Jack Evans in April 2009 by dbking licensed under Creative Commons.

Eight DC councilmembers (Brianne Nadeau, Mary Cheh, Brandon Todd, Charles Allen, David Grosso, Elissa Silverman, Robert White, and Kenyan McDuffie) have now called on Jack Evans to resign following an investigation which found he used his position to help paying clients 11 times, earning over $400,000, and without disclosing the conflicts. We previously called on him to resign and want to reiterate our statement here.

Greater Greater Washington talks about policy more than process: housing, transportation, and the built environment, more than we do government operations. But recent revelations about DC Councilmember Jack Evans (Ward 2) affect urbanism greatly. Consequently, Greater Greater Washington has signed on to a letter urging him to step down from the Council.

Evans’ corruption hurts Metro

As WMATA Board chair, Jack Evans did a great service by advocating, loudly and constantly, for dedicated funding. Without his voice, people may not have paid as much attention as they did to an issue that languished for decades.

However, his legacy is tarnished by the findings of the WMATA Board’s ethics committee, which show that Evans tried to spark an investigation of a parking contractor whose competitor was his lobbying client. When any official in any position of significant influence is both receiving payments and not disclosing conflicts of interest on the side, it calls into question everything he or the board have done. And it makes building public trust in the agency more difficult.

Over time, multiple voices have called for banning elected officials entirely from the WMATA board (as Maryland already does). That comes with some real drawbacks, as a 2010 Riders’ Advisory Council governance committee chaired by David Alpert said in its report. Elected officials have more authority over funding sources and are more responsive to riders.

DC benefited from Evans’ insistence for dedicated funding, as it did in low bus fares championed by Jim Graham, a former WMATA board chairman who also left in disgrace over ethical breaches.
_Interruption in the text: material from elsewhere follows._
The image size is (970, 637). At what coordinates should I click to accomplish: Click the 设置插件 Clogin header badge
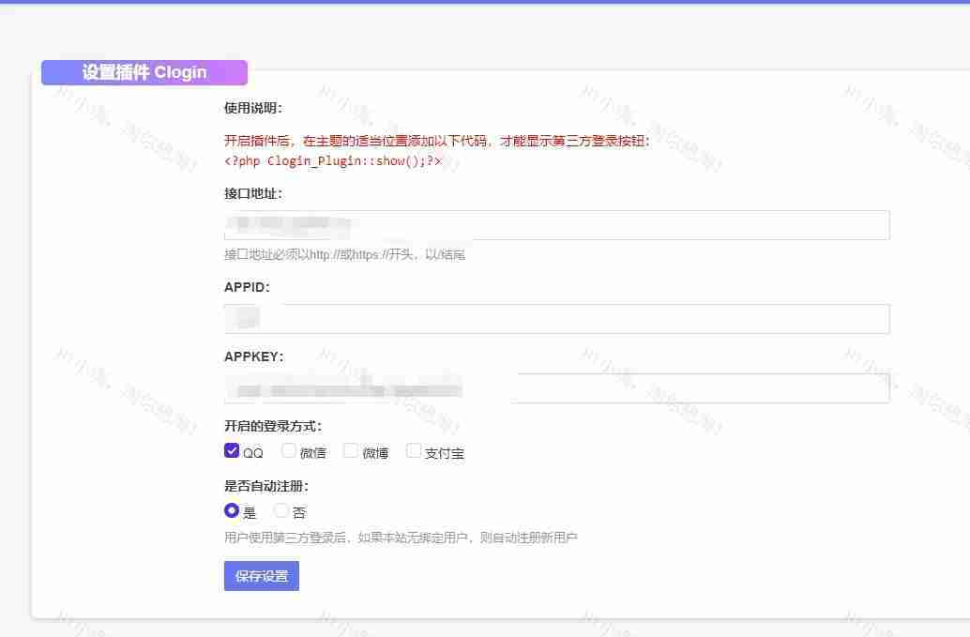pos(144,73)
When an elected official misuses his or her power, it should be no surprise that calls emerge to remove them from roles at WMATA.
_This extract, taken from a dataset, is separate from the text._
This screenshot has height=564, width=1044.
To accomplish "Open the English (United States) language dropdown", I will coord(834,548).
His corruption hurts housing too

At Greater Greater Washington, we believe that our city and region need to build more homes. Businesspeople — developers — build that housing. Projects are usually financed with their potential proceeds, but even 100% publicly funded “public housing” is built by private companies contracted by the government. Sometimes incentives, a form of government subsidy, are necessary: Little affordable housing gets built without a combination of local and federal tax incentives.

Ending homelessness and making housing more affordable are the crux of a stable economy, and we need systems that ensure needed housing is built. If some businesses can pay a councilmember to lobby on their behalf, it casts suspicion on any elected official’s motivation to modify plans or grant public funding to new homes. This perception lends credence to claims that approving a development is a “fix” for someone paying off an elected official.
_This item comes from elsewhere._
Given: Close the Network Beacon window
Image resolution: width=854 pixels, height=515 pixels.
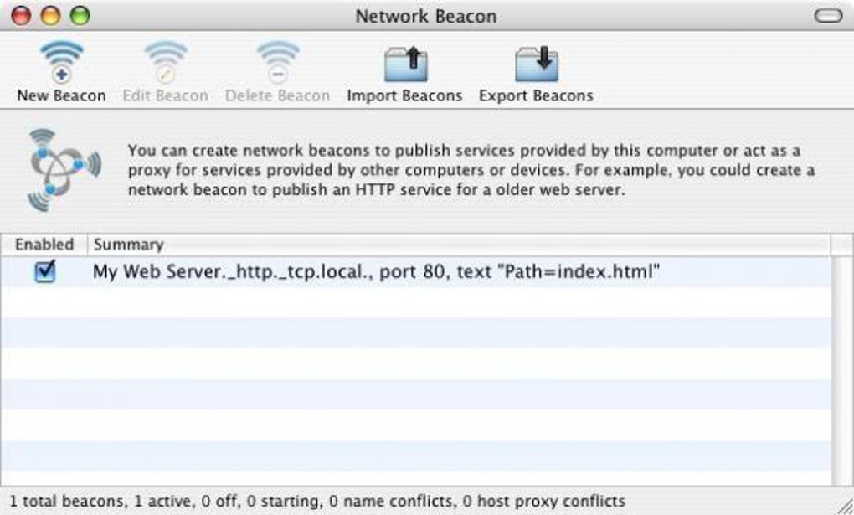Looking at the screenshot, I should (21, 16).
Corruption is toxic to effective policy

The effect of corruption in government is to drain public confidence in any action of government. And for everyone who has seen the proof that public policy can solve many problems, it’s essential that people actually believe government is able and trying to make public policy for the betterment of all. That faith is eroded in the face of evidence that government enriches a certain subset of influential people — particularly ones who personally benefit those in power.

Regardless of the ultimate legal resolution of Evans’ transgressions, that trust has been undermined.

Evans has long worked as a lobbyist alongside his job as councilmember, an arrangement that should be illegal, but isn’t. That tension cast a shadow over his decisions throughout his tenure. In the past year more revelations have emerged, including a criminal investigation regarding his aiding a digital sign company, and an email where he said he could “cross-market [his] relationships and influence to clients” of a law firm he unsuccessfully asked to hire him.

As long as businesses and governments exist, so will transactions between the two, including on the issues we focus on here at GGWash. A public transit authority buys trains and trash bags from businesses. A private taxi company uses public roads. A public housing authority buys faucets and light bulbs from businesses. A private housing developer needs public approvals to build on private land.

Setting boundaries between businesses and government in these sectors is difficult enough in the best of circumstances. It gets much tougher when corrupt officials take this overlap as a license to abuse public trust.

Evans cannot now regain the public trust

We see no way for Evans to regan the level of public trust every councilmember should possess. The Metro revelations, which Evans has disputed, only distance him further from that goal. Nothing he said in his defense at a council meeting Tuesday morning changes our view on this.

The District has toiled for many years to rebuild its reputation from scandals of the past. It cannot tolerate a councilmember whose compromised loyalties are so evidently not with the people he serves.

Evans should resign. In the meantime, the DC Council must take swift, unambiguous action to rebuild confidence in its collective policy-making.

This is the opinion of the Greater Greater Washington Editorial Board and Advocacy Committee. Note: Members of these committees who work for the DC Council or who are connected to Ward 2 electoral campaigns did not participate in the decision to run this opinion or its writing or editing. This is the opinion of the group as a whole and does not necessarily reflect any specific individual’s opinion.